▸ **TASK OBJECTIVE**: From the first entry to the last, repeat them all exactly.

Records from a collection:
##############################
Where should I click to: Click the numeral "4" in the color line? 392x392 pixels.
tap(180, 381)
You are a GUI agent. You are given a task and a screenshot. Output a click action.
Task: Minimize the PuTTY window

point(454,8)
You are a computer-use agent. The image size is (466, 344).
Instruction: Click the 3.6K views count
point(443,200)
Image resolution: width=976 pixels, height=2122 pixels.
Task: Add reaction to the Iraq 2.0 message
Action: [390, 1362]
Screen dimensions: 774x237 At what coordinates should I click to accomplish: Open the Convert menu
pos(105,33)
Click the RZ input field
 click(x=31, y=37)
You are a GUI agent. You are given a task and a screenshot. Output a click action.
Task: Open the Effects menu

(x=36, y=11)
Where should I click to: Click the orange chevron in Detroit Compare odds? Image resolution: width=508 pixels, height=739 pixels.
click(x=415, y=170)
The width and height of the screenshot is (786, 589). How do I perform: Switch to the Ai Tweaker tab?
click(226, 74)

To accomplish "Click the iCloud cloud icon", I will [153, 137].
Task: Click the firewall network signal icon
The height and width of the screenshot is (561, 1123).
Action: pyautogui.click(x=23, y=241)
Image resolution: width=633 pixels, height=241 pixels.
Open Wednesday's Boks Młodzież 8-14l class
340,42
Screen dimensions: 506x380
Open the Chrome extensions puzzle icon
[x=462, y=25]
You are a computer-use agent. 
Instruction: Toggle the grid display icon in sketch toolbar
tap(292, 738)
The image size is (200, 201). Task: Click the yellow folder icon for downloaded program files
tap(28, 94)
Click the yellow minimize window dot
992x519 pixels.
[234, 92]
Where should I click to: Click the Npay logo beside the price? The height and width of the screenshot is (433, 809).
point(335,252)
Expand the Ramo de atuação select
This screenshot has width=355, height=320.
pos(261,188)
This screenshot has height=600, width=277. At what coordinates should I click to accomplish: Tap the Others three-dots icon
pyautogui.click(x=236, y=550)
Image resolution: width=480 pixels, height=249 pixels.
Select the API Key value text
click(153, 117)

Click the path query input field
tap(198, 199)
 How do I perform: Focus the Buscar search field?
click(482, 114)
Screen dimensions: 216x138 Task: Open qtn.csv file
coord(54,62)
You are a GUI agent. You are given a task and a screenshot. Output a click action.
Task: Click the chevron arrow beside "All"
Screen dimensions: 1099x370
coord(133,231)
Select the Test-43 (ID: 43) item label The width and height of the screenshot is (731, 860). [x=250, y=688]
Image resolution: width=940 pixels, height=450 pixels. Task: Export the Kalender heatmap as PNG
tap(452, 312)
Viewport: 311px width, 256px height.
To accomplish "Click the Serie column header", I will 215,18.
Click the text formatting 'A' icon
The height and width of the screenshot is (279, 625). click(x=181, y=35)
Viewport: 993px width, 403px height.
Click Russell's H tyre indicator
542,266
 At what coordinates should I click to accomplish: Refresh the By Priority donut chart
##############################
▸ **YOUR RESPONSE**:
Where should I click to: Click the numeral "4" in the color line? 392x392 pixels.
tap(180, 381)
You are a GUI agent. You are given a task and a screenshot. Output a click action.
Task: Minimize the PuTTY window

point(454,8)
You are a computer-use agent. The image size is (466, 344).
Instruction: Click the 3.6K views count
point(443,200)
Image resolution: width=976 pixels, height=2122 pixels.
Task: Add reaction to the Iraq 2.0 message
Action: [390, 1362]
Screen dimensions: 774x237 At what coordinates should I click to accomplish: Open the Convert menu
pos(105,33)
Click the RZ input field
 click(x=31, y=37)
You are a GUI agent. You are given a task and a screenshot. Output a click action.
Task: Open the Effects menu

(x=36, y=11)
Where should I click to: Click the orange chevron in Detroit Compare odds? Image resolution: width=508 pixels, height=739 pixels.
click(x=415, y=170)
The width and height of the screenshot is (786, 589). How do I perform: Switch to the Ai Tweaker tab?
click(226, 74)

To accomplish "Click the iCloud cloud icon", I will [153, 137].
Task: Click the firewall network signal icon
The height and width of the screenshot is (561, 1123).
Action: pyautogui.click(x=23, y=241)
Image resolution: width=633 pixels, height=241 pixels.
Open Wednesday's Boks Młodzież 8-14l class
340,42
Screen dimensions: 506x380
Open the Chrome extensions puzzle icon
[x=462, y=25]
You are a computer-use agent. 
Instruction: Toggle the grid display icon in sketch toolbar
tap(292, 738)
The image size is (200, 201). Task: Click the yellow folder icon for downloaded program files
tap(28, 94)
Click the yellow minimize window dot
992x519 pixels.
[234, 92]
Where should I click to: Click the Npay logo beside the price? The height and width of the screenshot is (433, 809).
point(335,252)
Expand the Ramo de atuação select
This screenshot has width=355, height=320.
pos(261,188)
This screenshot has height=600, width=277. At what coordinates should I click to accomplish: Tap the Others three-dots icon
pyautogui.click(x=236, y=550)
Image resolution: width=480 pixels, height=249 pixels.
Select the API Key value text
click(153, 117)

Click the path query input field
tap(198, 199)
 How do I perform: Focus the Buscar search field?
click(482, 114)
Screen dimensions: 216x138 Task: Open qtn.csv file
coord(54,62)
You are a GUI agent. You are given a task and a screenshot. Output a click action.
Task: Click the chevron arrow beside "All"
Screen dimensions: 1099x370
coord(133,231)
Select the Test-43 (ID: 43) item label The width and height of the screenshot is (731, 860). [x=250, y=688]
Image resolution: width=940 pixels, height=450 pixels. Task: Export the Kalender heatmap as PNG
tap(452, 312)
Viewport: 311px width, 256px height.
To accomplish "Click the Serie column header", I will 215,18.
Click the text formatting 'A' icon
The height and width of the screenshot is (279, 625). click(x=181, y=35)
Viewport: 993px width, 403px height.
Click Russell's H tyre indicator
542,266
 At what coordinates should I click to accomplish: Refresh the By Priority donut chart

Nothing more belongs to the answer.